Because the draconian word count restriction placed on these profiles precludes the kind of knock-your-socks-off big finish, you (and you know who you are) deserve, I have to ask you to imagine the deleted section I originally composed after studying a few profiles of other men on this site promoting themselves as attractive date and mate material. Close your eyes (well, read the rest of this essay first; then, close your eyes) and envision a message epic in scope, a work with both tragic and comic elements that embeds, within an elegant exposition of paradigm-shifting insights into the human condition, the appropriate code words to suggest, in a humorous, self-effacing, not legally binding manner, that I am one athletic, rich, generous, and, of course, handsome son of a gun who is not only “spiritual” as all get out but also “embraces life” and “knows how to treat a lady,” which I now understand has nothing to do with prescribing antibiotics.

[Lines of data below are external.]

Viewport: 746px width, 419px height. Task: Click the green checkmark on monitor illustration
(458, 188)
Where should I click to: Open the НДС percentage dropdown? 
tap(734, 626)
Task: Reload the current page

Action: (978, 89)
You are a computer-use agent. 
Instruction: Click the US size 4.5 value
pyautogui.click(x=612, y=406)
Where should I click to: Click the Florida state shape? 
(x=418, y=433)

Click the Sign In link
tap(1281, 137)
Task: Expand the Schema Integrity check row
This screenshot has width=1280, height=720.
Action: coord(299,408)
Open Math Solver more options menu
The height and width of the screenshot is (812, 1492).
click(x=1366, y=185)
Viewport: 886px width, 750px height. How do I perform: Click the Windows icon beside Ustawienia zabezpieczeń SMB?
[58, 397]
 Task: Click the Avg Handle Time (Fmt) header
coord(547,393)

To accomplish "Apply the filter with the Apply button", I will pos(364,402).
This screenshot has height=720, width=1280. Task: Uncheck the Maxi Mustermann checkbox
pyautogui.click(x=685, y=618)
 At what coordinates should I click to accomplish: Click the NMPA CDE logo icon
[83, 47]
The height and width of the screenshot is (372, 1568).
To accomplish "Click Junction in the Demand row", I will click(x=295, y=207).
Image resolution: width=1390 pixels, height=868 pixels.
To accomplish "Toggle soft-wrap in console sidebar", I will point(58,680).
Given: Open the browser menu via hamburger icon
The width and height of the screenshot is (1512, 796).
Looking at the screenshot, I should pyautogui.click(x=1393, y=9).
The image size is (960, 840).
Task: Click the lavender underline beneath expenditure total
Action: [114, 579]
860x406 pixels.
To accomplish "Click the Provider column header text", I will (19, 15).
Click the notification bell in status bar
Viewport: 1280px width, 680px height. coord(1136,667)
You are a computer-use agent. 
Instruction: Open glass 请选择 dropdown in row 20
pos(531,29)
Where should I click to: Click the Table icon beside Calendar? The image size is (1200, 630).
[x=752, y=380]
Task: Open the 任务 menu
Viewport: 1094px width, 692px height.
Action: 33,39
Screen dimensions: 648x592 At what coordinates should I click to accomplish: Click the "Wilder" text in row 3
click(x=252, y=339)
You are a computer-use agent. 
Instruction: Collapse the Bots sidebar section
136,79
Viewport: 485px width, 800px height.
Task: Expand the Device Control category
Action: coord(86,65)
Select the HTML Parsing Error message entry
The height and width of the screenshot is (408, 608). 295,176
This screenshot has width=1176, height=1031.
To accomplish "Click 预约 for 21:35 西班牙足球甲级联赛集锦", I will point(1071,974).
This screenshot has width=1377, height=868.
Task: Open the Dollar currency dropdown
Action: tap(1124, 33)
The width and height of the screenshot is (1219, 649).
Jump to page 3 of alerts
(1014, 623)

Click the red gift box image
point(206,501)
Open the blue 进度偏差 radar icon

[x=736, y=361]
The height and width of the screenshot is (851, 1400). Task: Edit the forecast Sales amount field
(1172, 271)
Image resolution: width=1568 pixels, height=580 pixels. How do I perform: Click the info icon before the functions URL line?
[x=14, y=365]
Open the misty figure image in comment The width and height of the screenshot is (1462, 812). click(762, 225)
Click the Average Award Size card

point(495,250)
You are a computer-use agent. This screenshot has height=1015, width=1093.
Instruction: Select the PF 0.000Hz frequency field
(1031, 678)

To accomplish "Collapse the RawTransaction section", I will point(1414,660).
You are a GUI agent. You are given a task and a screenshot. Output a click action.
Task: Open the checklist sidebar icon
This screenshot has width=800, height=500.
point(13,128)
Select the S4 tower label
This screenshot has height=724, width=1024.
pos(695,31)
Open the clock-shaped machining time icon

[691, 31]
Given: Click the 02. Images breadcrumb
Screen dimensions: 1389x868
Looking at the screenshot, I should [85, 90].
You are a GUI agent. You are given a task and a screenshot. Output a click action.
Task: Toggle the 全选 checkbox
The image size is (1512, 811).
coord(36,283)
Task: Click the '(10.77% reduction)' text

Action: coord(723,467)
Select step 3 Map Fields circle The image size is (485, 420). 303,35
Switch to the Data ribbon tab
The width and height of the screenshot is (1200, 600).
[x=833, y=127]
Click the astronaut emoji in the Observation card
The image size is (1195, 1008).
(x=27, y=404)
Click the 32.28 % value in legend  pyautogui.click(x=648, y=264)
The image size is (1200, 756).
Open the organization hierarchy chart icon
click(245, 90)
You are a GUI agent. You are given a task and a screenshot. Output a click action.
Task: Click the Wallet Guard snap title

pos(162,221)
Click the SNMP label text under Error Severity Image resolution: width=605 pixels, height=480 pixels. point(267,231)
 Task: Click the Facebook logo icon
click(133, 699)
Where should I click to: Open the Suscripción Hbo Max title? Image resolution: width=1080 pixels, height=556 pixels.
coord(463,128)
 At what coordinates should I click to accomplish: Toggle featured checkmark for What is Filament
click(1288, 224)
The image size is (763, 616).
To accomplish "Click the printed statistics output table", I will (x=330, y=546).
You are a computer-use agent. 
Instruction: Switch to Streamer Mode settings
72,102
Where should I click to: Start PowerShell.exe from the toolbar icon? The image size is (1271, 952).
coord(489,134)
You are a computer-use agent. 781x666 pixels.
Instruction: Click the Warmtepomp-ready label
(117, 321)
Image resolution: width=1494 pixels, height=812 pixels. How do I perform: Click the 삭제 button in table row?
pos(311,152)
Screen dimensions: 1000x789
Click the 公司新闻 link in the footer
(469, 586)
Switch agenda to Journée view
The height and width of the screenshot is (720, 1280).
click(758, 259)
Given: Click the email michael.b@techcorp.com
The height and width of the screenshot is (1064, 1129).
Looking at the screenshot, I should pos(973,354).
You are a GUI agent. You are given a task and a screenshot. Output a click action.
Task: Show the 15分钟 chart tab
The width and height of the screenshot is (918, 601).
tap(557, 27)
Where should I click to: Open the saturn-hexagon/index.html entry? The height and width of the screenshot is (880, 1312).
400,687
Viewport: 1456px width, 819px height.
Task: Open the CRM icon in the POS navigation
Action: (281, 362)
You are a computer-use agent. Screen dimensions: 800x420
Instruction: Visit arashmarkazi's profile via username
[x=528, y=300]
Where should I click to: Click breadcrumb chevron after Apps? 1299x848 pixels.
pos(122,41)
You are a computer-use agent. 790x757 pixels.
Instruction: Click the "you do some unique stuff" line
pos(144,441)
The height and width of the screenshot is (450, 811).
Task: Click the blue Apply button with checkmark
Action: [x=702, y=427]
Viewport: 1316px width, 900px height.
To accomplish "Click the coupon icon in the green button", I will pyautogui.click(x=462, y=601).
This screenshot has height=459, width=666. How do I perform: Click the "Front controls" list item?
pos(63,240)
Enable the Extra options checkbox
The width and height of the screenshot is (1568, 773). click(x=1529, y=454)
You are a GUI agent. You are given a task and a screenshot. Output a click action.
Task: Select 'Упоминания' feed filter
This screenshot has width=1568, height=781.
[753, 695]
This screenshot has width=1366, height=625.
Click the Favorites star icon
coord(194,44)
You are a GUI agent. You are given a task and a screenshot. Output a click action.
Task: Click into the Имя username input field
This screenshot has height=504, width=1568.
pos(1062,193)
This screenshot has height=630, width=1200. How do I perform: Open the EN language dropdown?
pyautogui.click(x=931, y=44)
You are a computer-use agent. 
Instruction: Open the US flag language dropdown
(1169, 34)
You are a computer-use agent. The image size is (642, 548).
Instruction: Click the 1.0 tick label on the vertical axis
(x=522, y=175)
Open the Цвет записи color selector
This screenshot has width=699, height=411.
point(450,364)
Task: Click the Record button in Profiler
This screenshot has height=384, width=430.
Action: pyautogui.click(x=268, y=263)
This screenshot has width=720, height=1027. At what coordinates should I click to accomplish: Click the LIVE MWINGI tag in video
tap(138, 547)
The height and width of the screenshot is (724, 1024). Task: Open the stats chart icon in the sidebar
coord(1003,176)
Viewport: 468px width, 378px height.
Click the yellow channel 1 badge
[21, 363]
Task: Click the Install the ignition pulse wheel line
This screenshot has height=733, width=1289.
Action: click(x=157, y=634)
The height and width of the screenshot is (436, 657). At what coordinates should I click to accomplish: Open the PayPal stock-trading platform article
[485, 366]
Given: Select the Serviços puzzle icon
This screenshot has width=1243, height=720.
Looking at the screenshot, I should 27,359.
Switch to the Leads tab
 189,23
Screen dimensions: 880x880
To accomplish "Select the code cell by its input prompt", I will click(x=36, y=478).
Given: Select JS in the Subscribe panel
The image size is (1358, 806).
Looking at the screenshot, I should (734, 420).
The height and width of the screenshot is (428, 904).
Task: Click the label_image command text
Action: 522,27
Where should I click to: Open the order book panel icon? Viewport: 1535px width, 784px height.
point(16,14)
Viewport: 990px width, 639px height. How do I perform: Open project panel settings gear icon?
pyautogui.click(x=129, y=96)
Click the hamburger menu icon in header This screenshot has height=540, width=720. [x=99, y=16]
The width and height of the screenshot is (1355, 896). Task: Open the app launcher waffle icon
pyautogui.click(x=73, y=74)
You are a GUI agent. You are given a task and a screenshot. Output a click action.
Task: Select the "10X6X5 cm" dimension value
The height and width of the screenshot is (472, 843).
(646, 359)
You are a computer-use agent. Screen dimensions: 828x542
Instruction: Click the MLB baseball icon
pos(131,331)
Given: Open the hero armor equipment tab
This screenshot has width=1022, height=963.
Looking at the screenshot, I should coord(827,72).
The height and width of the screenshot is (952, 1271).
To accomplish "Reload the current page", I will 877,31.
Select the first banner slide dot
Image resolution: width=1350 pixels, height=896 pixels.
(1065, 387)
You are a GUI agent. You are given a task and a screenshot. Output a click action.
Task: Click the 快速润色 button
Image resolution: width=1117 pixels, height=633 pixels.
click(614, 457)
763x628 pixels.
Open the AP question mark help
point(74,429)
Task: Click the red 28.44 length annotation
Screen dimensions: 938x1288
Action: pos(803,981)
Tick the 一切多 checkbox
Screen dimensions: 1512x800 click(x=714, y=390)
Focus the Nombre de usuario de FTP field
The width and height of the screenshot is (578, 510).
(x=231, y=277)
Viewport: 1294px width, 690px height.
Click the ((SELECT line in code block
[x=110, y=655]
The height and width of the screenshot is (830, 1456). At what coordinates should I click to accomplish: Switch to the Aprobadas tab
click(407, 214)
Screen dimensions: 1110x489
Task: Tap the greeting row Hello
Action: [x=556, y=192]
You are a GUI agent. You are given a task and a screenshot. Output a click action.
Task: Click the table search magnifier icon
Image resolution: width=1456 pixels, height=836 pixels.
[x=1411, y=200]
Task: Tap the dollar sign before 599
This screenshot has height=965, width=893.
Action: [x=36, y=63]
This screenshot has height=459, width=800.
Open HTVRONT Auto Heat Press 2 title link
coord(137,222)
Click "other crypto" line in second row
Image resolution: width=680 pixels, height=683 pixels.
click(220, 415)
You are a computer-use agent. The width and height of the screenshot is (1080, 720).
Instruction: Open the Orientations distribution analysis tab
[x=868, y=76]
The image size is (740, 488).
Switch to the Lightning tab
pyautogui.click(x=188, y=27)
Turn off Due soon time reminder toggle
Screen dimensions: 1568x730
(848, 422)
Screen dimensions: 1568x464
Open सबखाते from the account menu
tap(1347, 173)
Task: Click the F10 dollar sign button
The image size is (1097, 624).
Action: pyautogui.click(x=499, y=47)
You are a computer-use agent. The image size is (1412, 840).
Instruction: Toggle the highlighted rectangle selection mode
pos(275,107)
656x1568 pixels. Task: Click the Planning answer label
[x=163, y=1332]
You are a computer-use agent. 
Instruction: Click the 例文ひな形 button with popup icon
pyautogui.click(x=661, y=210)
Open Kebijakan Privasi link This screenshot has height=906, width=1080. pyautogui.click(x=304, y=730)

Then, imagine a second paragraph that similarly describes my devil-may-care yet chivalrously respectful romantic quest for a soulmate in dating site lingo that implicitly signals my preference for a bright, gorgeous, sexually adventuresome woman possessed of a great figure and low standards in men.
Picture this cast in clever, ironic phrases replete with subtle but unmistakably provocative sexual connotations and just a dollop of nonaggressive, outrageously manic humor. Consider the pervasive romantic subtext only modestly and begrudgingly attenuated by a mature recognition of reality. Finally, it would be nice albeit not essential if you could visualize a closing that offers a polished fragment of universal wisdom proffered without a trace of pomposity and motivated solely by a compassion for humanity itself.
OK, what kind of woman am I actually looking for? I’m looking for a woman who – heck, the two women I’ve loved most didn’t fit any of my preconceived notions of whom I wanted then, so why pretend I know any more about women now? Let’s go with this – if you’re old enough to know the score, young enough to go into extra innings, and you’re still reading, you probably qualify.